VMware released security patches on Tuesday to address vRealize Log Insight vulnerabilities that could enable attackers to gain remote execution on unpatched appliances.
vRealize Log Insight (now known as VMware Aria Operations for Logs) is a log analysis and management tool that helps analyze terabytes of infrastructure and application logs in VMware environments.
The first critical bug patched today is tracked as CVE-2022-31703 and is described as a directory traversal vulnerability that malicious actors can exploit to inject files into the operating system of impacted appliances to achieve remote code execution.
The second one (tracked as CVE-2022-31704) is a broken access control flaw that can also be abused to gain remote code execution on vulnerable appliances by injecting maliciously crafted files.
Both vulnerabilities are tagged as critical severity with CVSS base scores of 9.8/10 and can be exploited by unauthenticated threat actors in low-complexity attacks that don’t require user interaction.

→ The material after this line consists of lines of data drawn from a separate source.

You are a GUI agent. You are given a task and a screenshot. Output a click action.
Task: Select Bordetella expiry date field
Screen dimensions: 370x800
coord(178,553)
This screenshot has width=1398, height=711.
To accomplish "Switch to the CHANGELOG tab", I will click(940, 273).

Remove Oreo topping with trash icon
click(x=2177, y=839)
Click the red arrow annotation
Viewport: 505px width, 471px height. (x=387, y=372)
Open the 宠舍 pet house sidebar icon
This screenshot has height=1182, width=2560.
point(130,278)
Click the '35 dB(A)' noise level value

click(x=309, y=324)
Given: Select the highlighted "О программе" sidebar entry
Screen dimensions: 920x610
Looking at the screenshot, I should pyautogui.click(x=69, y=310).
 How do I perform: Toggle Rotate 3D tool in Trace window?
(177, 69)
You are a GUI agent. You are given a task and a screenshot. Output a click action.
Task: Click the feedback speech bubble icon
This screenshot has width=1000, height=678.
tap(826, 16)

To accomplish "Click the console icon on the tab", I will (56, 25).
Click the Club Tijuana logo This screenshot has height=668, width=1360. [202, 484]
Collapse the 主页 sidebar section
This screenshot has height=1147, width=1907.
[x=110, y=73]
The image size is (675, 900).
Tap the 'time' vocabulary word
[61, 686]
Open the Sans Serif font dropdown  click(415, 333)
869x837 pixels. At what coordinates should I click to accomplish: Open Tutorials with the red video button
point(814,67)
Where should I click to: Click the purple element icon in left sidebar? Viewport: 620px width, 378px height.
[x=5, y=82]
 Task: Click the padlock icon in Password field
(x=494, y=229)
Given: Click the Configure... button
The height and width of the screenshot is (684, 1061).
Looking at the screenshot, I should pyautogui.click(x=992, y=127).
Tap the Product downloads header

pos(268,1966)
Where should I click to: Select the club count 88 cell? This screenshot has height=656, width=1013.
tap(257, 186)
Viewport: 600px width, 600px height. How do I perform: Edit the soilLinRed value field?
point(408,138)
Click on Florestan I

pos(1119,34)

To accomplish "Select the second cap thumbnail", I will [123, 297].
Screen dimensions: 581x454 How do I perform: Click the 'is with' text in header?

Today, VMware also addressed a deserialization vulnerability (CVE-2022-31710) that can be used to trigger a denial of service state and an Information disclosure bug (CVE-2022-31711) exploitable to access sensitive session and application info.
The company said the vulnerabilities were addressed with VMware vRealize Log Insight 8.10.2. None of the security bugs addressed today were tagged as being exploited in the wild.
Workaround also available
VMware provides detailed instructions on upgrading to the latest version of vRealize Log Insight here.
The company also shared a temporary fix for admins who cannot immediately deploy today’s security updates in their environments.
To apply the workaround, log into each vRealize Log Insight node in your cluster as root via SSH and execute a script (provided by VMware here).
Admins are also advised to validate the workaround by logging each node where the workaround script was executed.
If the workaround was applied correctly, you should get a message saying that the “workaround for VMSA-2023-0001 has been successfully implemented.”
Last month, VMware also patched a critical heap out-of-bounds write flaw in the EHCI controller (CVE-2022-31705) impacting ESXi, Workstation, and Fusion that can lead to code execution and a command injection vulnerability (CVE-2022-31702) that enables command execution without authentication via the vRNI REST API.